WORKING DATA:
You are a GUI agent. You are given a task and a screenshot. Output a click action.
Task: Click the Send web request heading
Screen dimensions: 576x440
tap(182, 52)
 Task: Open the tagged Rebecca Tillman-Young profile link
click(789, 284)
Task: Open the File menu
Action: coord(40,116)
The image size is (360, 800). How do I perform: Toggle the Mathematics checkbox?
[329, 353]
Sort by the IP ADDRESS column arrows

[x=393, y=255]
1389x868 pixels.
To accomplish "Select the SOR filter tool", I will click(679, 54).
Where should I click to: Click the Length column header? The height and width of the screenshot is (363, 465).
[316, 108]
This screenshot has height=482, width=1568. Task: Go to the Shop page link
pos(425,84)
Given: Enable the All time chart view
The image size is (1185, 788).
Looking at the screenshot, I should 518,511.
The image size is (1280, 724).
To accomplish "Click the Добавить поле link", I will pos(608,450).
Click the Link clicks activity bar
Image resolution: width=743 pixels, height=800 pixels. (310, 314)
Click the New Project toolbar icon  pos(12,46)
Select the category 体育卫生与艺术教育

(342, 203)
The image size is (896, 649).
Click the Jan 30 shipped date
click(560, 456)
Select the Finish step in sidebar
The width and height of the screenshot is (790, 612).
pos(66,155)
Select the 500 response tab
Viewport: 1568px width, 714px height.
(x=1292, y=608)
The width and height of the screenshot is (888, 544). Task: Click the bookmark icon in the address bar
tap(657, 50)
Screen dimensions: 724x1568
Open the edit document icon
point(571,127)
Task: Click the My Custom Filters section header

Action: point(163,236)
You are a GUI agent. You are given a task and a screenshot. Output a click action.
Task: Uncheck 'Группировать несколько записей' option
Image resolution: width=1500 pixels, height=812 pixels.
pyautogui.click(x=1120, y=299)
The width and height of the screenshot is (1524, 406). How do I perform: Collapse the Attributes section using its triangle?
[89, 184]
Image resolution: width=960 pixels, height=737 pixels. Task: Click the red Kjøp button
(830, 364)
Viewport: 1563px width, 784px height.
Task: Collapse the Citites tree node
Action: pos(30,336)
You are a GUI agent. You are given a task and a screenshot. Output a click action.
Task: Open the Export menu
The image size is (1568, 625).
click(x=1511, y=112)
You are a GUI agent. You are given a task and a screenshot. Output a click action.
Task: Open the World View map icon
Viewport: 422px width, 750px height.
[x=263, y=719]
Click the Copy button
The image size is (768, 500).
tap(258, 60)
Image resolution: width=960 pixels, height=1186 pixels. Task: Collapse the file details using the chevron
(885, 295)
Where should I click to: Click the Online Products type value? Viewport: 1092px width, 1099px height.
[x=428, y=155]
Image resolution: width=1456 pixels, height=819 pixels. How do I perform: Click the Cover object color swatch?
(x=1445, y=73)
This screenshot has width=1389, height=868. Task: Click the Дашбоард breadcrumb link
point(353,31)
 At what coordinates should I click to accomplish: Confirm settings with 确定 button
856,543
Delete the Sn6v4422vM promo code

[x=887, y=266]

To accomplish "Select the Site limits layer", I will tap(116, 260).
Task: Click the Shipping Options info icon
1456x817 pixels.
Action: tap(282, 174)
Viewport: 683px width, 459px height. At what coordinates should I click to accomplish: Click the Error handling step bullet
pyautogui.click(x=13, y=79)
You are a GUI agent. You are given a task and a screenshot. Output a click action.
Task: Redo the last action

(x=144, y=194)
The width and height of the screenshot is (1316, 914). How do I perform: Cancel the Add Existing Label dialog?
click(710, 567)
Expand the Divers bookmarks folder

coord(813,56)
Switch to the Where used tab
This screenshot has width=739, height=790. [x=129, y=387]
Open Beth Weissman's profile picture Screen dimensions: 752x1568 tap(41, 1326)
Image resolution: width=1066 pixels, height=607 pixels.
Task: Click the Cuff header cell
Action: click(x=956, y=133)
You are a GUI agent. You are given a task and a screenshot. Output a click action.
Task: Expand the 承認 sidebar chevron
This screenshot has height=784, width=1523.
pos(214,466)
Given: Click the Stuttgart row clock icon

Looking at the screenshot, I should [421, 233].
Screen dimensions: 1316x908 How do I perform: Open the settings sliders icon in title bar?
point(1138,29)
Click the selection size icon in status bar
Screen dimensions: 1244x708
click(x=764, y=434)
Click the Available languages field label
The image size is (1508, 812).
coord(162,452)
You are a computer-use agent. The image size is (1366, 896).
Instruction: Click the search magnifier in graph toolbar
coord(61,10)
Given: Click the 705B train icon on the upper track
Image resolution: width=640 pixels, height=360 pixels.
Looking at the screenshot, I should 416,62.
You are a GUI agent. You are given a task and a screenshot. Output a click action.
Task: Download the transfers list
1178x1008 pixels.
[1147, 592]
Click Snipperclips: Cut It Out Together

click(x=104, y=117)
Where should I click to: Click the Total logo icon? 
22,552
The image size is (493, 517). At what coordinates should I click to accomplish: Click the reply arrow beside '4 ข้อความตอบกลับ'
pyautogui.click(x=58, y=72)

TASK: Set down the whole listing above once more, word for word, from its first line through its last.

ANSWER TO THE TASK:
You are a GUI agent. You are given a task and a screenshot. Output a click action.
Task: Click the Send web request heading
Screen dimensions: 576x440
tap(182, 52)
 Task: Open the tagged Rebecca Tillman-Young profile link
click(789, 284)
Task: Open the File menu
Action: coord(40,116)
The image size is (360, 800). How do I perform: Toggle the Mathematics checkbox?
[329, 353]
Sort by the IP ADDRESS column arrows

[x=393, y=255]
1389x868 pixels.
To accomplish "Select the SOR filter tool", I will click(679, 54).
Where should I click to: Click the Length column header? The height and width of the screenshot is (363, 465).
[316, 108]
This screenshot has height=482, width=1568. Task: Go to the Shop page link
pos(425,84)
Given: Enable the All time chart view
The image size is (1185, 788).
Looking at the screenshot, I should 518,511.
The image size is (1280, 724).
To accomplish "Click the Добавить поле link", I will pos(608,450).
Click the Link clicks activity bar
Image resolution: width=743 pixels, height=800 pixels. (310, 314)
Click the New Project toolbar icon  pos(12,46)
Select the category 体育卫生与艺术教育

(342, 203)
The image size is (896, 649).
Click the Jan 30 shipped date
click(560, 456)
Select the Finish step in sidebar
The width and height of the screenshot is (790, 612).
pos(66,155)
Select the 500 response tab
Viewport: 1568px width, 714px height.
(x=1292, y=608)
The width and height of the screenshot is (888, 544). Task: Click the bookmark icon in the address bar
tap(657, 50)
Screen dimensions: 724x1568
Open the edit document icon
point(571,127)
Task: Click the My Custom Filters section header

Action: point(163,236)
You are a GUI agent. You are given a task and a screenshot. Output a click action.
Task: Uncheck 'Группировать несколько записей' option
Image resolution: width=1500 pixels, height=812 pixels.
pyautogui.click(x=1120, y=299)
The width and height of the screenshot is (1524, 406). How do I perform: Collapse the Attributes section using its triangle?
[89, 184]
Image resolution: width=960 pixels, height=737 pixels. Task: Click the red Kjøp button
(830, 364)
Viewport: 1563px width, 784px height.
Task: Collapse the Citites tree node
Action: pos(30,336)
You are a GUI agent. You are given a task and a screenshot. Output a click action.
Task: Open the Export menu
The image size is (1568, 625).
click(x=1511, y=112)
You are a GUI agent. You are given a task and a screenshot. Output a click action.
Task: Open the World View map icon
Viewport: 422px width, 750px height.
[x=263, y=719]
Click the Copy button
The image size is (768, 500).
tap(258, 60)
Image resolution: width=960 pixels, height=1186 pixels. Task: Collapse the file details using the chevron
(885, 295)
Where should I click to: Click the Online Products type value? Viewport: 1092px width, 1099px height.
[x=428, y=155]
Image resolution: width=1456 pixels, height=819 pixels. How do I perform: Click the Cover object color swatch?
(x=1445, y=73)
This screenshot has width=1389, height=868. Task: Click the Дашбоард breadcrumb link
point(353,31)
 At what coordinates should I click to accomplish: Confirm settings with 确定 button
856,543
Delete the Sn6v4422vM promo code

[x=887, y=266]

To accomplish "Select the Site limits layer", I will tap(116, 260).
Task: Click the Shipping Options info icon
1456x817 pixels.
Action: tap(282, 174)
Viewport: 683px width, 459px height. At what coordinates should I click to accomplish: Click the Error handling step bullet
pyautogui.click(x=13, y=79)
You are a GUI agent. You are given a task and a screenshot. Output a click action.
Task: Redo the last action

(x=144, y=194)
The width and height of the screenshot is (1316, 914). How do I perform: Cancel the Add Existing Label dialog?
click(710, 567)
Expand the Divers bookmarks folder

coord(813,56)
Switch to the Where used tab
This screenshot has width=739, height=790. [x=129, y=387]
Open Beth Weissman's profile picture Screen dimensions: 752x1568 tap(41, 1326)
Image resolution: width=1066 pixels, height=607 pixels.
Task: Click the Cuff header cell
Action: click(x=956, y=133)
You are a GUI agent. You are given a task and a screenshot. Output a click action.
Task: Expand the 承認 sidebar chevron
This screenshot has height=784, width=1523.
pos(214,466)
Given: Click the Stuttgart row clock icon

Looking at the screenshot, I should [421, 233].
Screen dimensions: 1316x908 How do I perform: Open the settings sliders icon in title bar?
point(1138,29)
Click the selection size icon in status bar
Screen dimensions: 1244x708
click(x=764, y=434)
Click the Available languages field label
The image size is (1508, 812).
coord(162,452)
You are a computer-use agent. The image size is (1366, 896).
Instruction: Click the search magnifier in graph toolbar
coord(61,10)
Given: Click the 705B train icon on the upper track
Image resolution: width=640 pixels, height=360 pixels.
Looking at the screenshot, I should 416,62.
You are a GUI agent. You are given a task and a screenshot. Output a click action.
Task: Download the transfers list
1178x1008 pixels.
[1147, 592]
Click Snipperclips: Cut It Out Together

click(x=104, y=117)
Where should I click to: Click the Total logo icon? 
22,552
The image size is (493, 517). At what coordinates should I click to accomplish: Click the reply arrow beside '4 ข้อความตอบกลับ'
pyautogui.click(x=58, y=72)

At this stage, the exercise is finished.